Дискурс-анализ на основе корпуса: Сравнительное исследование программ AntConc и Praaline
Аннотация
Дискурс-анализ на основе корпуса стал одним из ключевых методологических подходов в прикладной лингвистике, особенно в рамках дискурсивных исследований. Интеграция специализированных программных средств значительно расширяет возможности систематического изучения дискурса на больших корпусах. В данной статье представлен сравнительный анализ двух широко используемых инструментов корпусного анализа – AntConc и Praaline (дополнение программы Praat), а также содержится описательный обзор функционала обеих программ. Сравнительное исследование сосредоточено на функциях, областях применения, сильных сторонах и ограничениях AntConc и Praaline в контексте анализа устной речи. В результате углублённого анализа автор приходит к выводу, что AntConc наиболее эффективен в работе с текстовой конкорданцией и анализом ключевых слов, тогда как связка Praaline предоставляет более гибкие возможности для мультимодального анализа, особенно в части фонетических и просодических характеристик. Кроме того, в статье рассматривается, как эти инструменты поддерживают разнообразные исследовательские задачи — от педагогических до социолингвистических и прагматических, что делает их незаменимыми в современной лингвистической науке.Ключевые слова:
Корпус дискурс-анализ автоматическая аннотация AntConc Praaline просодия речиIntroduction
Corpus-based discourse analysis (CBDA) investigates how language is used in context through the lens of large datasets called corpora. CBDA integrates the principles of discourse analysis with corpus linguistics. Unlike traditional discourse analysis, which often relies on manual and qualitative methods, CBDA incorporates quantitative techniques such as frequency counts, concordances, and collocations to identify patterns of discourse features across large datasets (Baker, 2006; Partington et al., 2013). Corpus, the plural of which is corpora, is defined as “a body of written or transcribed speech which can serve as a basis for linguistic analysis and description” (Kennedy, 1998, p.1). Two major types of corpora are used in CBDA: written corpora (e.g., newspapers, academic texts) and spoken corpora (e.g., interviews, conversations, classroom discourse). The analysis of spoken corpora presents unique challenges as elements of prosody, pauses, overlaps, and non-verbal cues are present. Researchers dealing with speech data often use diverse tools, data formats and metadata which require collaborative workflows. Therefore, tools compatible with both text-based and audio-based analysis are essential in this field. With the increasing availability of spoken corpora and the need for multimodal analysis, researchers now rely on specialized tools to annotate, analyze, and visualize discourse features. Among these tools, AntConc and Praaline have gained prominence.
Literature Review
AntConc, a freeware corpus analysis toolkit aimed for text-based corpora, was created by Laurence Anthony in 2005. It enables users to examine written or transcribed corpora using data-driven analysis. The application is suitable for N-gram analysis, lexical bundles, collocation analysis, concordancing, and keyword and frequency analysis. Made freely available to the public, AntConc can be downloaded directly from the official website as a single executable file. Creating a full list of every word in the corpus is one of the tasks a researcher can accomplish with AntConc. AntConc’s wordlist can be arranged either by frequency or alphabetically, just like other corpus analysis tools. AntConc’s extra features like word analysis and reverse ordering are what makes it stand out among other available tools.

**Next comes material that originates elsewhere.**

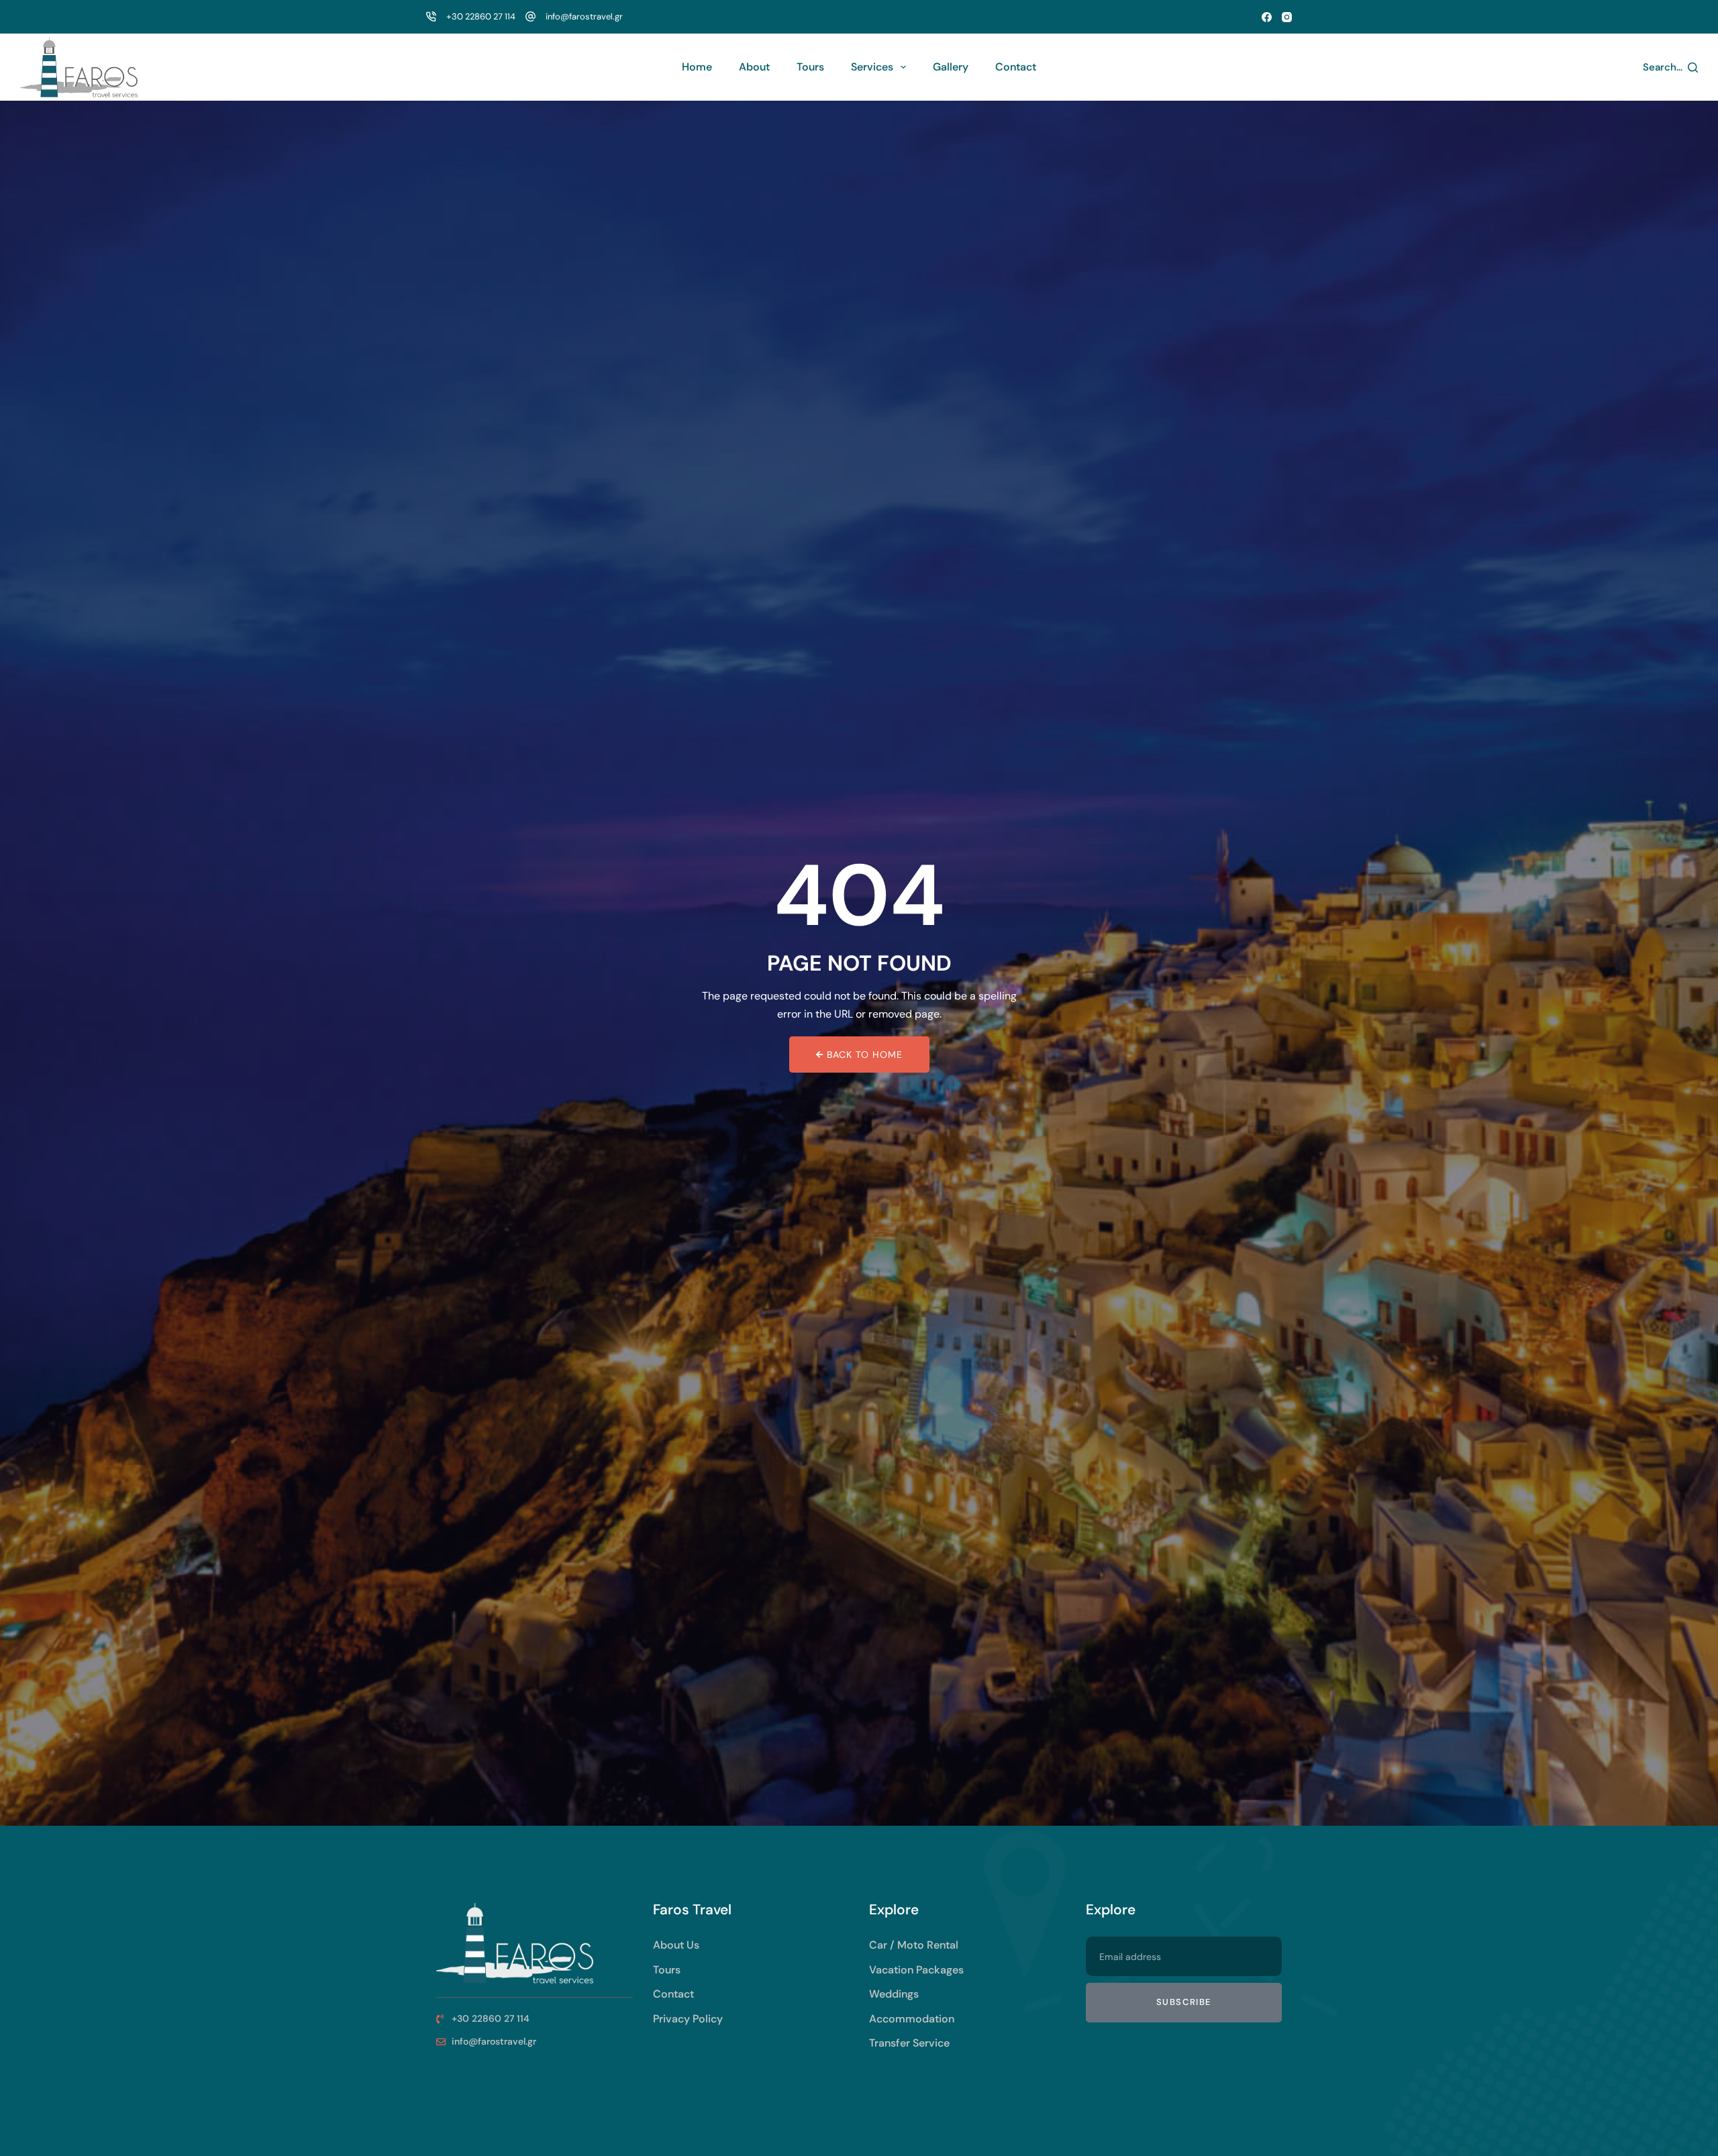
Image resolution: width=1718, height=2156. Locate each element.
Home (697, 67)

The primary function of AntConc is the Concordancer, much like other corpus analysis tools. As stated by Sun and Wang (2003) concordancers aid in tracking the development of a second language by boosting vocabulary acquisition, grammatical accuracy, and writing proficiency. Users can use this tool to look at how particular terms are used across the corpus. Simple words, phrases, or even entire regular expressions (REGEX) can be used as search terms, allowing for more flexible and in-depth queries. By choosing the N-gram option, researchers can also examine terms based on their stems. The Concordance Plot tool helps identify reoccurring patterns or keywords by graphically displaying a term’s distribution throughout a text (Anthony, 2005).
Figure 1. Concordancing interface of AntConc
The View Files tool, which can be used in conjunction with or independently of the Concordancer, is another helpful feature. It displays the original context of a search term when used with Concordancer results. When used independently, it provides information about lexical usage in context by displaying instances of a specific substring, word, phrase, or REGEX pattern in the original file (Anthony, 2004, 2005). Additionally, AntConc has Word Clusters or Bundles tool which is used to study multiword expressions like idioms, collocations, and phrasal verbs. This feature finds repeating word patterns that revolve around a specific term and enables them to be arranged either by frequency or alphabetically. Similar to the View Files, Plot, and Concordancer tools, the tool takes search inputs in the form of individual words, phrases, substrings, or. Like the Concordancer, Plot, and View Files tools, it accepts search inputs defined as substrings, individual words, phrases, or regular expressions. AntConc is particularly effective in examining lexical and grammatical features, making it a strong tool for linguistic profiling, discourse markers, stance-taking expressions, and keyword-based thematic analysis in transcribed data.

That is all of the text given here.